Defendant's Attorney: Scott Forman, Littler Mendelson, P.C., Miami, Florida (Joshua B.Kirkpatrick and Jennifer S. Harpole, Littler Mendelson, P.C., Denver,
Colorado, with him on the brief), for Appellant.
Description: This case involves a claim of employment discrimination. Mr.
Michael Sungaila, who is legally blind, worked for Beverage Distributors
Company. When his position was eliminated, Mr. Sungaila obtained a
higher-paying job in the company’s warehouse. But, Mr. Sungaila’s
employment was conditioned on passing a physical examination.
Mr. Sungaila passed the physical. But, the examining doctor stated
that Mr. Sungaila would require workplace accommodations to mitigate the
risks from his impaired vision. Beverage Distributors concluded that it
could not reasonably accommodate Mr. Sungaila’s condition and rescinded
the offer of a job in the warehouse. Shortly thereafter, Mr. Sungaila found
a lower-paying position with another company.
Mr. Sungaila filed a discrimination claim with the Equal Employment
Opportunity Commission, which then sued Beverage Distributors on Mr.
Sungaila’s behalf under the Americans with Disabilities Act.
At trial, Beverage Distributors asserted two defenses.
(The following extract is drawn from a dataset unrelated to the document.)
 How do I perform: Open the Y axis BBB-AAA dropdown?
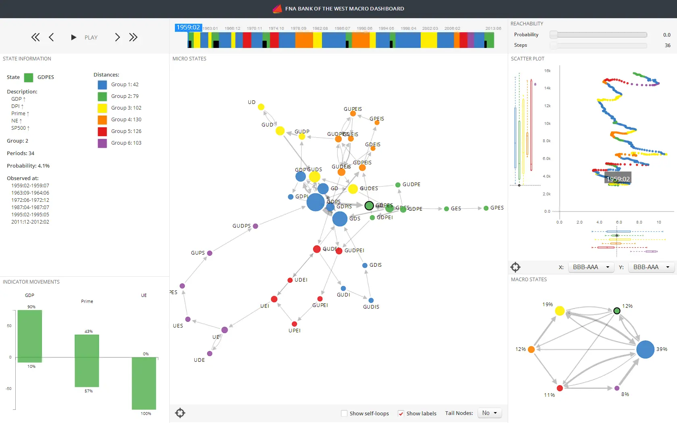tap(651, 267)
1. Direct Threat. Beverage Distributors stated that Mr. Sungaila’s
impaired vision would create a significant risk of harm to
himself and others and no reasonable accommodations could
reduce or eliminate that risk.
2. Failure to Mitigate Damages. Beverage Distributors added that
if Mr. Sungaila were to prevail, the fact-finder should reduce
the award because of a failure to mitigate damages.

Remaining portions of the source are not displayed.